*EXTRACTED TEXT*

Each town council had to build a school and elementary education would be compulsory for all children. However, to avoid the abandonment of agriculture, the foundation of grammar schools and university study centers was prohibited.

Article 75. There shall be no studies of Grammar in all these new settlements, and much less of other higher Faculties, in observance of what is provided in the law of the Kingdom, which rightly prohibits them in places of this nature, whose inhabitants must be destined to tillage, breeding of livestock, and mechanical arts, as the nerve of the strength of a State...

Spaniards could settle, but only on the condition that they were natives of distant provinces, such as Murcia, Valencia, Catalonia, Aragon, Basque Provinces, Asturias and Galicia, that is, regions with an agrarian regime different from the common one in Andalusia and other neighboring lands. In addition, marriages between Germans and inhabitants of neighboring provinces were prohibited.

In 1784 the superintendency was transformed into another intendancy. To the 22 intendancies created in 1749 would be added the Intendancy of the Nuevas Poblaciones de Sierra Morena and Andalusia. The Estate of Procurators of the Kingdom asked the queen regent for the suspension of the intendancy on 26 December 1834. Following a favorable report from the Royal Council and the Council of Ministers, the Royal Decree of 5 March 1835 declared:

the charter of population ordered to be observed by Royal Decree of 5 July 1767 is abolished and consequently the Intendancy of the Nuevas Poblaciones de Sierra Morena, the Superintendency of Almuradiel, the Subdelegation of La Carlota, as well as all other offices and courts established therein and subsequent provisions for the administration and special regime of said colonies are suppressed.

== Foreign population ==
Thürriegel left for Germany in June 1767. To recruit settlers, he began distributing leaflets in German and French mentioning the rights their inhabitants would have under the charter and describing the Spanish lands in an idyllic way. He established in France a system of stops and stages where his commissioners welcomed travelers to lead them to Spain by land or sea. Most of the settlers embarked in Sète for the Andalusian ports on ships of the shipowners Despetis and Thibal. These two had entered into a contract with Thürriegel to have the exclusive transport under very advantageous conditions.

*EXERCISE INSTRUCTIONS*
Copy out the full passage on the Sierra Morena settlements word for word.

*RECORDED DATA*
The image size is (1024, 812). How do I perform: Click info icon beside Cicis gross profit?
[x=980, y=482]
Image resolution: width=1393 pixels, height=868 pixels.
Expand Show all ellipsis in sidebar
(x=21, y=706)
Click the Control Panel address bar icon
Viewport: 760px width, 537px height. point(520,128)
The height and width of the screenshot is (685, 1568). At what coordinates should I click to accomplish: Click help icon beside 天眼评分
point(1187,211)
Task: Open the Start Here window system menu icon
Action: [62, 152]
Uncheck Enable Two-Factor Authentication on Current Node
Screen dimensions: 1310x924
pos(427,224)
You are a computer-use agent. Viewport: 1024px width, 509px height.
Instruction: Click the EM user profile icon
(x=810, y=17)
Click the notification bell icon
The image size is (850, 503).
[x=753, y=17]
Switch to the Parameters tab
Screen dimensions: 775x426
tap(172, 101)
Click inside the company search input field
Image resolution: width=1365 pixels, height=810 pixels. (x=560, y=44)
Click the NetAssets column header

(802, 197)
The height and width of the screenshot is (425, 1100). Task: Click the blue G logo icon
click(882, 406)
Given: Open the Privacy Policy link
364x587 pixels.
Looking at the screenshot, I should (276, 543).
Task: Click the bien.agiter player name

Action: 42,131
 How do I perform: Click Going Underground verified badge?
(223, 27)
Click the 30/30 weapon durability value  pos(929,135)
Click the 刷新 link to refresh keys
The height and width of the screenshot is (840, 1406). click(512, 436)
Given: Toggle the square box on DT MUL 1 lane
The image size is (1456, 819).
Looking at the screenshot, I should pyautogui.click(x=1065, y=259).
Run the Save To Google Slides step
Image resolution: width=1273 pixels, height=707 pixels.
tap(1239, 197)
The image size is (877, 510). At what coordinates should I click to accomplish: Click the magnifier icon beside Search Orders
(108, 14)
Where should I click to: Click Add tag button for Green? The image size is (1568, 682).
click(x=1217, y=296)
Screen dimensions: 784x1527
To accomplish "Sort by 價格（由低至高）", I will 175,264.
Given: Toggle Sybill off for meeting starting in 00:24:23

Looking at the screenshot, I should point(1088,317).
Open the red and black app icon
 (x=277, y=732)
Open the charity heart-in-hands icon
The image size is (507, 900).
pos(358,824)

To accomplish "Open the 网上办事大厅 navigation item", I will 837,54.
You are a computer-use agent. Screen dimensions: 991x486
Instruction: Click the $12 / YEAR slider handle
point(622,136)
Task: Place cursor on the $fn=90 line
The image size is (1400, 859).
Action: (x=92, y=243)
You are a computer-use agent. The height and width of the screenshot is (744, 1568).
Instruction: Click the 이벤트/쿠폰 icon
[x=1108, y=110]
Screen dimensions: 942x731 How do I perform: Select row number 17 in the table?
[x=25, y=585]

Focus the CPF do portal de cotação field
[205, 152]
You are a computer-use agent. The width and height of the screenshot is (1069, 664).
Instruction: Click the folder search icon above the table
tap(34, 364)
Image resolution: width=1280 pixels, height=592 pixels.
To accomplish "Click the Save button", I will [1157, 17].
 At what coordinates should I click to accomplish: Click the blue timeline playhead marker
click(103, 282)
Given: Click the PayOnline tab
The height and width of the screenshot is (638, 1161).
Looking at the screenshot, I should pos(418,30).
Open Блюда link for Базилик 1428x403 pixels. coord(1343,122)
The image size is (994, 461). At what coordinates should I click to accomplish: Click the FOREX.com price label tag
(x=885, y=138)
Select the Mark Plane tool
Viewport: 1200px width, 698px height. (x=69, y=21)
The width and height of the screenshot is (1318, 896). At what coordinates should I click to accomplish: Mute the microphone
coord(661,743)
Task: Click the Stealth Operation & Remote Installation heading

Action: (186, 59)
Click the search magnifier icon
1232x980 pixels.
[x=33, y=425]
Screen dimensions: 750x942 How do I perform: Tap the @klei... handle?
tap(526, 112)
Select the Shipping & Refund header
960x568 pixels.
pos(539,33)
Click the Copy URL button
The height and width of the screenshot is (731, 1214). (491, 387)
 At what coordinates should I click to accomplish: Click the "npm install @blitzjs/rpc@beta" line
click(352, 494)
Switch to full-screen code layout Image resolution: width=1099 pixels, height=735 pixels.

*SOLUTION TO THE PROBLEM*
Each town council had to build a school and elementary education would be compulsory for all children. However, to avoid the abandonment of agriculture, the foundation of grammar schools and university study centers was prohibited.

Article 75. There shall be no studies of Grammar in all these new settlements, and much less of other higher Faculties, in observance of what is provided in the law of the Kingdom, which rightly prohibits them in places of this nature, whose inhabitants must be destined to tillage, breeding of livestock, and mechanical arts, as the nerve of the strength of a State...

Spaniards could settle, but only on the condition that they were natives of distant provinces, such as Murcia, Valencia, Catalonia, Aragon, Basque Provinces, Asturias and Galicia, that is, regions with an agrarian regime different from the common one in Andalusia and other neighboring lands. In addition, marriages between Germans and inhabitants of neighboring provinces were prohibited.

In 1784 the superintendency was transformed into another intendancy. To the 22 intendancies created in 1749 would be added the Intendancy of the Nuevas Poblaciones de Sierra Morena and Andalusia. The Estate of Procurators of the Kingdom asked the queen regent for the suspension of the intendancy on 26 December 1834. Following a favorable report from the Royal Council and the Council of Ministers, the Royal Decree of 5 March 1835 declared:

the charter of population ordered to be observed by Royal Decree of 5 July 1767 is abolished and consequently the Intendancy of the Nuevas Poblaciones de Sierra Morena, the Superintendency of Almuradiel, the Subdelegation of La Carlota, as well as all other offices and courts established therein and subsequent provisions for the administration and special regime of said colonies are suppressed.

== Foreign population ==
Thürriegel left for Germany in June 1767. To recruit settlers, he began distributing leaflets in German and French mentioning the rights their inhabitants would have under the charter and describing the Spanish lands in an idyllic way. He established in France a system of stops and stages where his commissioners welcomed travelers to lead them to Spain by land or sea. Most of the settlers embarked in Sète for the Andalusian ports on ships of the shipowners Despetis and Thibal. These two had entered into a contract with Thürriegel to have the exclusive transport under very advantageous conditions.